Muppet Mobile Lab was a free-roving, Audio-Animatronics entertainment attraction designed by Walt Disney Imagineering, that was tested at Disney California Adventure in Anaheim, California, at Walt Disney World in Orlando, Florida and at Hong Kong Disneyland in Hong Kong.

Implemented on a Segway platform, the Muppet Mobile Lab is a two-wheeled science-lab vehicle that resembles a small rocket ship. Two Muppet characters, Dr. Bunsen Honeydew and his assistant, Beaker, piloted the vehicle through the park, interacting with guests and deploying special effects such as foggers, flashing lights, moving signs, confetti cannons and spray jets.

The two animatronics characters and the special effects aboard the vehicle were controlled remotely by puppeteers, thanks to an advanced control system that allowed the controllers to be located up to several miles away from the show location. On-board cameras, microphones and speakers allowed the puppeteers to see and hear guests and interact with them. Muppet performers Dave Goelz (Bunsen) and Steve Whitmire (Beaker) assisted in the development of the project.
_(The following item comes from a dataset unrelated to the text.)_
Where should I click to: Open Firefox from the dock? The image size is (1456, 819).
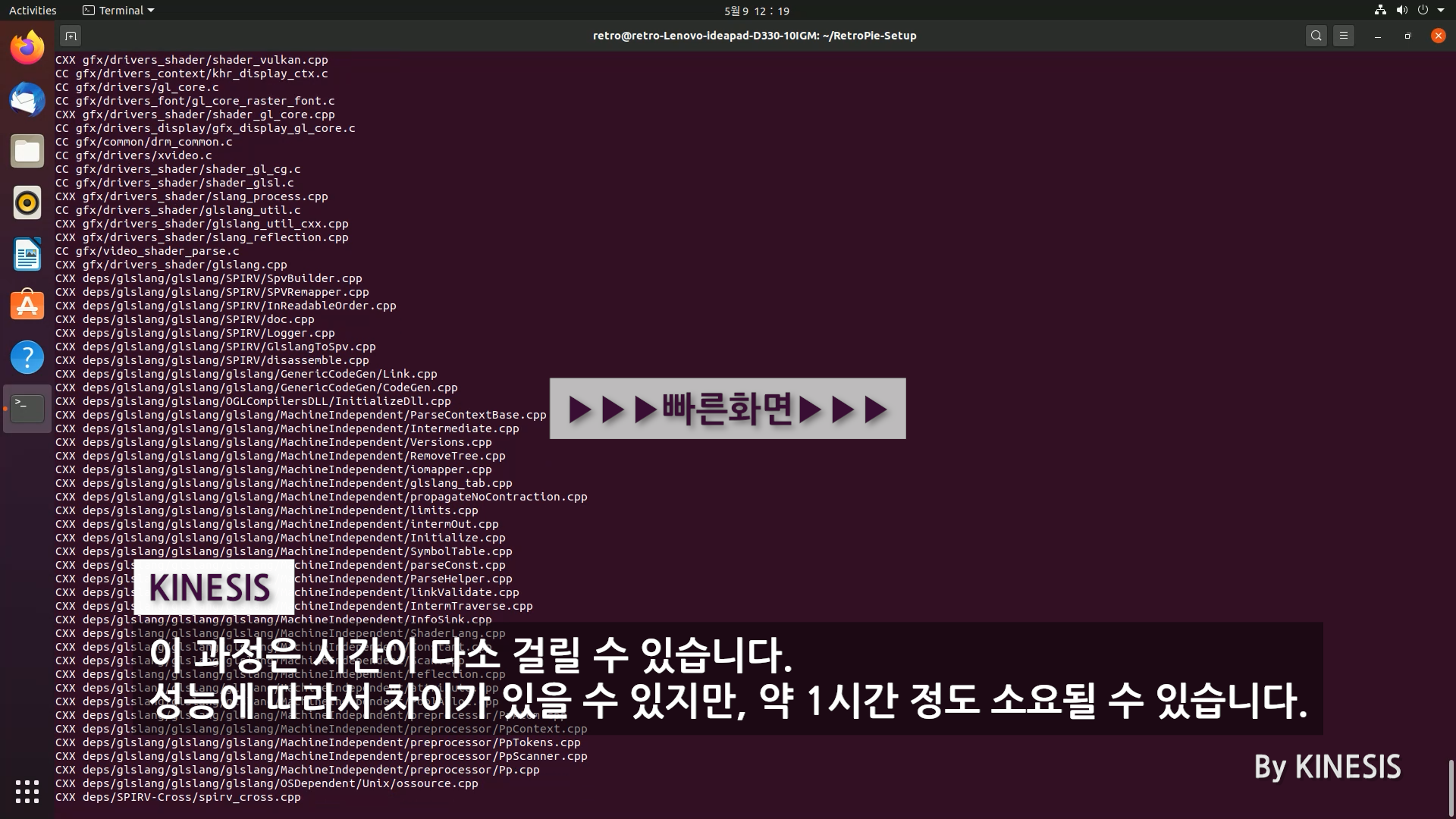27,49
The project began as a continuation of Disney's "Living Character Initiative", a program that has generated other interactive shows at Disney theme parks including Lucky the Dinosaur, Turtle Talk with Crush, Monsters, Inc. Laugh Floor, and Stitch Encounter.

In 2009, the attraction was honored with the Thea Award for Outstanding Achievement (Technical) from the Themed Entertainment Association.

In October 2016, the Muppet Mobile Lab returned to Epcot for a limited time.

The attraction was confirmed to be retired in 2026. The vehicle is currently on display (with animatronics removed) in the loading platform of Rock 'n' Roller Coaster Starting The Muppets at Disney's Hollywood Studios.